:: DOCUMENT SEGMENT

Book Editors Alliance
Book Editors Alliance
When To Call the (Book) Doctor
by Sandi Gelles-Cole
Chances are, if you are checking out the BEA web site, you are an author with an inkling that you might require editorial assistance. Of course, in the world of legendary editor Maxwell Perkins and novelist William Faulkner—or for that matter the world of Carole Baron and Judith Krantz, or many other contemporary editors and the authors they have worked with—it’s understood that every author needs an editor, just as every actor needs a director. Traditionally, the editor was provided by the publisher. But this is no longer the case. Editors who work for publishing houses have had their job descriptions changed over the past decade. Their mission now is generally to acquire books and help package and market them—not to edit them.
Maybe you’ve been getting the message that your book needs editorial work. The message may be coming from that nagging voice inside you, from your dearest friend and critic, from every agent you have submitted the material to, or even, if you are lucky, from a publisher who has committed to the book provided you improve it. No matter the source, if that message is reaching you persistently, then it is probably time to call the book doctor.
It’s fine to seek editorial help after writing a complete first draft of your book. However, it is easier and more productive to begin working with an editorial consultant much earlier. For example, consider nonfiction. The author in any field, whether writing a memoir, a biography, or a book about business, health, science, or psychology, would do well to begin working with an editor as soon as the book idea begins to take shape. The editor will help you develop your idea into a full-fledged book concept and then help you put together the book proposal.
Suppose you are an astronomer who has discovered a new galaxy. Maybe the entire world knows your name, and you have been on talk shows and radio call-in shows. You may have already made it to the late-night talk circuit, and Jay Leno and Conan O’Brien may already be making fun of you. When you decide to write your book, it may take many forms. It might be a dramatic narrative relating how you found the galaxy. It might be a ground-breaking exploration of what finding the galaxy means to scientists and to our future. It might even be a “tell-all” book exposing the seamy side of scientific competition. An outside editor can help you choose among these and other options, expanding your thinking from the outset.
On the other hand, it may be that your nonfiction idea is quite fully developed, but you have come to realize that the book’s organization is making it less broadly appealing than it could be. An editor can help you find the largest concept in the material and a form of presentation that will highlight the facets of the idea that are new or uniquely yours. Even familiar material can be made more appealing through shrewd editorial intervention. For example, there are zillions of self-help guides, but the best sellers in the category have some unique concept, structure, or organization that puts them over the top.
If your material is not reader-friendly, is disorganized, or fails to fulfill its potential, consult an editor before you submit your book to agents. If you do, the agents will ultimately have the opportunity to consider the best possible material you can turn out, avoiding frustration and loss of time on all sides.

::::

» WORK TO DO:
- a) Please quote the book doctor article word for word, between "Suppose you are" and "from the outset.", inclusive.
- b) According to the book doctor article, what is the mission of editors who work for publishing houses now?

:: SOURCE EXCERPT

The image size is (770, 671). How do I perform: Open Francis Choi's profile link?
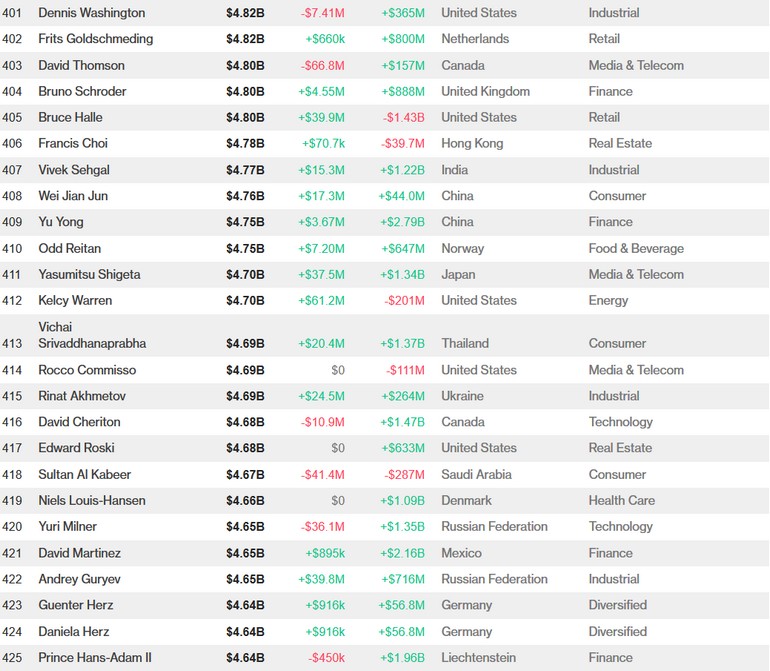73,143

::::

» EXERCISE ANSWERS:
- a)
Suppose you are an astronomer who has discovered a new galaxy. Maybe the entire world knows your name, and you have been on talk shows and radio call-in shows. You may have already made it to the late-night talk circuit, and Jay Leno and Conan O’Brien may already be making fun of you. When you decide to write your book, it may take many forms. It might be a dramatic narrative relating how you found the galaxy. It might be a ground-breaking exploration of what finding the galaxy means to scientists and to our future. It might even be a “tell-all” book exposing the seamy side of scientific competition. An outside editor can help you choose among these and other options, expanding your thinking from the outset.

- b) Their mission is generally to acquire books and help package and market them, not to edit them.